You could also attack comment tags (which don’t appear in a Web browser but are used to embed notes, represented as <!– COMMENT HERE –>). However, some Web servers add preexisting content from templates or perform an action dictated by commented commands, making this option potentially dangerous.
You could do all this by hand if you had the time, but since no one does, instead check out the aforementioned utilities to have the work done for you. The stripped files look awful without the tabs, line breaks, and spaces that make the text easy to read. That’s why the creators of both Mizer and HTMLTurbo recommend HTML compression happen just before uploading. That way, the smaller files reside on the Web server, while your editable copies remain on your hard disk. Apply necessary updates to your local files, then replace the server files with new optimized copies.
Getting Wiser with Mizer — To process a file using Mizer, drop it onto Mizer’s application icon. You end up with three files: the optimized HTML file, a backup copy of the original, and a log file reporting the amount of compression achieved. You can modify those and other options by launching the program directly and choosing Preferences from the File menu. Mizer also includes a setting called Tag Optimization that removes closing tags such as </LI>, </HEAD>, and </HTML>, even though that’s against official HTML rules.
In addition to compressing individual files, Mizer can crunch an entire folder of Web files dropped onto it, enabling you to process a local copy of your Web site in one shot.
Mizer is scriptable, so you can incorporate it as an automated step within your Web page creation process. For instance, a sample script provided with Mizer optimizes files then uploads them to your Web server using Fetch.
Blasting Text with VSE HTMLTurbo — Like Mizer, HTMLTurbo involves a drag & drop operation to optimize HTML files, but it offers more configuration options. For example, from the Preferences dialog box, you can specify that comment tags and <META> tags be stripped (you can also remove just the <META NAME="generator"> tag).
HTMLTurbo can notify you when it encounters errors in your HTML code, but its implementation is crude, popping up a dialog box that stops processing until dismissed. Fortunately, you can turn this option off.

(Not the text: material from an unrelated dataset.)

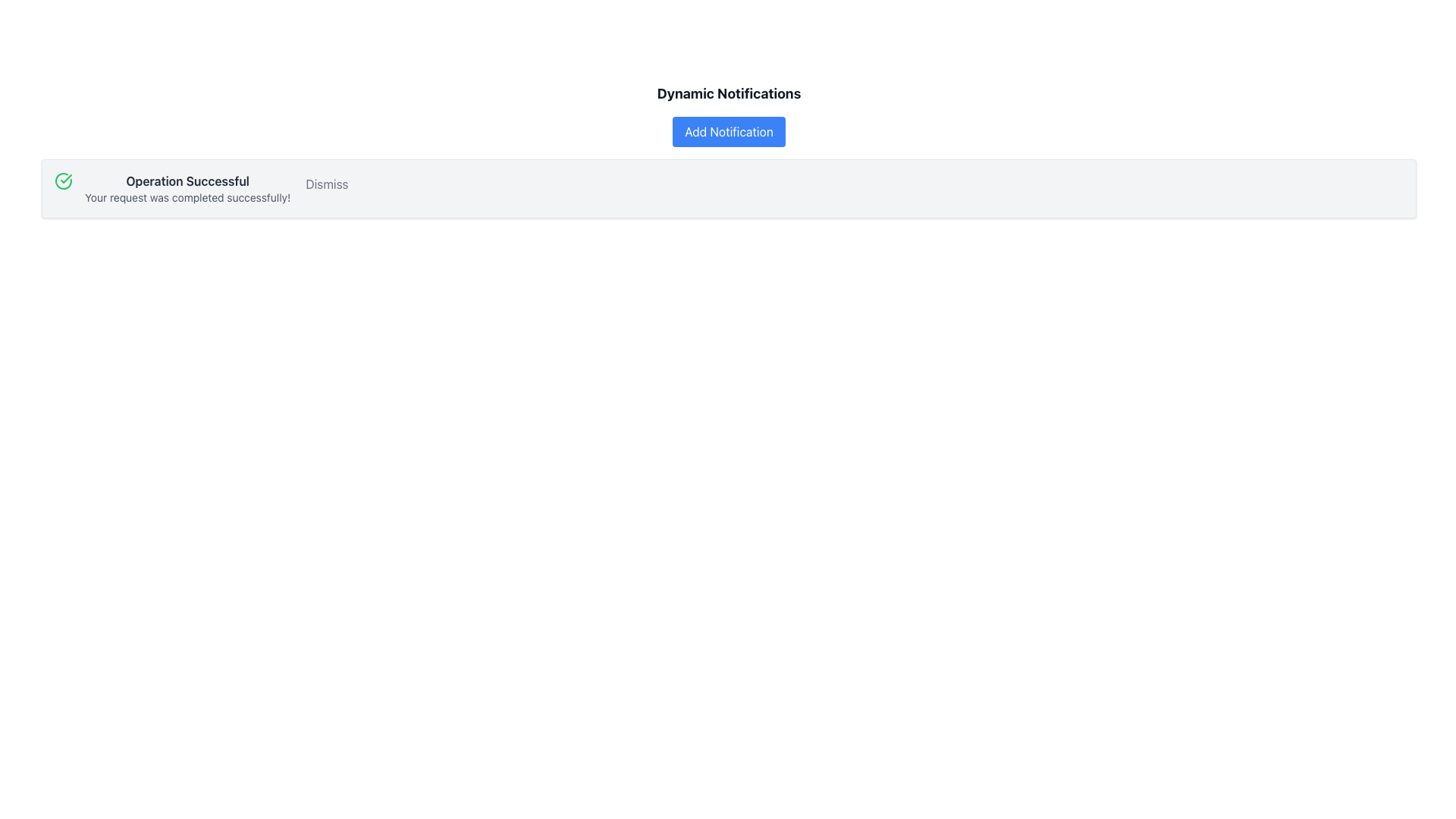  I want to click on the 'Dismiss' button, which is a text label in gray font located at the far right of a success notification box, to observe its hover state, so click(326, 184).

HTMLTurbo can display a Results window that uses the amount of bytes saved to estimate how much bandwidth you can save over a period of time. By selecting a file and typing in the approximate number of hits that page receives, HTMLTurbo reports average savings by day, month, and year. I wouldn’t classify this as hard data, but it’s interesting to see the effect of your efforts, especially if your Web hosting fees are based on actual bandwidth used.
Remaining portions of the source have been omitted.